## begin PASSAGE

Occasionally you'll get a character of note turning state's witness to save their own skin (Henry Hill, for example, in Wiseguy, Nicholas Pileggi's book that became the film Goodfellas), but for an insight into the life of the small-time informant, peddling tips piecemeal to the cops for modest payback, we have had to wait for Christopher Goffard's novel.

Benny Bunt is his man. A waster among wasters, he is a regular at the Greasy Tuesday bar in LA, whose other luckless patrons he occasionally sells out to a local detective, Alberto Munoz. He may look and live like a deadbeat, but in his own head Benny is a hero: "a spy, a man on a mission, an agent of higher authorities merely posing as a lower life form. A soldier behind enemy lines."

The friends he's betraying, he insists to himself, he's betraying for their own good. Benny's tragedy is that he wants to be a cop, but he's stuck in the wracked body and mindset of a no-good crystal meth junkie. Munoz knows just how to play him, with image-boosting pep talks, pipe-dreams of joint training sessions, perhaps a nod to the police recruiter. "We're equal partners here, alright?"

What does for Benny - who is narrating the novel in retrospect to his public defender, in an attempt to explain his connection to three corpses: one shot, one burned to a crisp, and one frozen solid in a chest freezer - is the arrival in the Greasy Tuesday of Gus "Mad Dog" Miller. This grizzled, bearded and bellied Nam veteran instantly sets himself up as alternative candidate to Detective Munoz for the role of Benny's best friend. They're a perfect match. Gus likes to talk: how he massacred a bunch of Viet Cong with just a chopstick, his work for "Black Ops" during and after the war and so on. Benny, we know already, is a good listener.

The twin character studies of Benny and Gus, losers and self-deceivers both, that wind through the book are consistently amusing and affecting. That they are written into a crime caper of twisting loyalties, veiled intentions and fudged violence is a given, the crux in this instance being Gus's offer to bring Benny in on an upcoming contract killing. It's a bigger prize for Munoz than Benny has ever landed before, but to cash it in, he must betray his buddy. Munoz and Gus are the angel and devil on poor Benny's shoulders, but which is which?

This is all very much in the vein of Elmore Leonard or Carl Hiaasen; in fact, a little too much in the vein. Goffard is a staff writer on the Los Angeles Times, and has experience covering the courts and streets of California, but his novel feels second-hand, trapped behind glass. It's funny and fast-moving, with regular dips into a better class of writing than Leonard, for one, would allow into his work. But, for all its charm and dexterity, Snitch Jacket has something inert about it. At no point does it so much as glance up over its shoulder at the real world.

## end PASSAGE
## begin DATA SEGMENT

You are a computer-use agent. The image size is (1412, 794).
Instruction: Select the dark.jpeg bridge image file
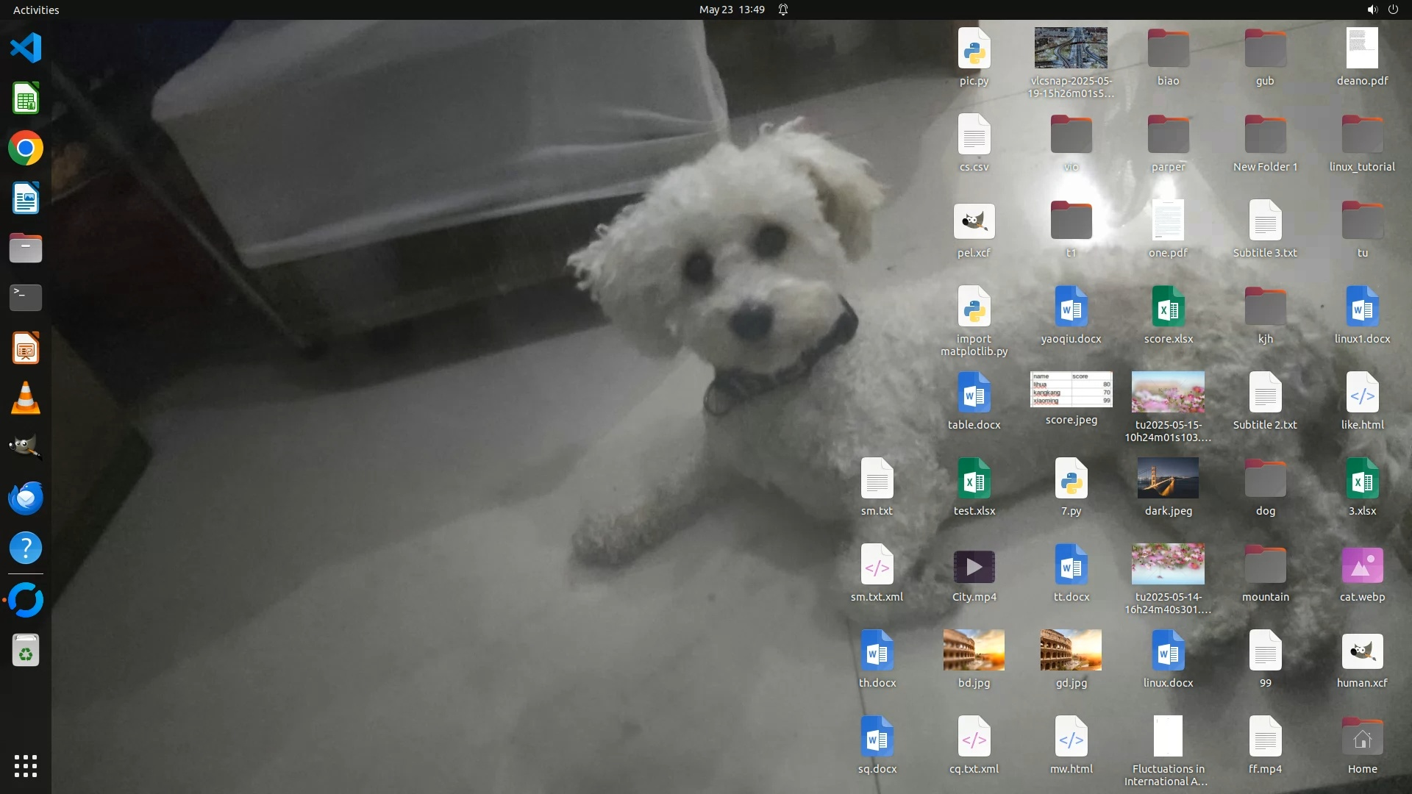tap(1168, 479)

## end DATA SEGMENT

DO THIS - In the review, which bar is Benny Bunt a regular at? This material isn't needed for what follows.

OUTPUT BELOW - The Greasy Tuesday bar in LA.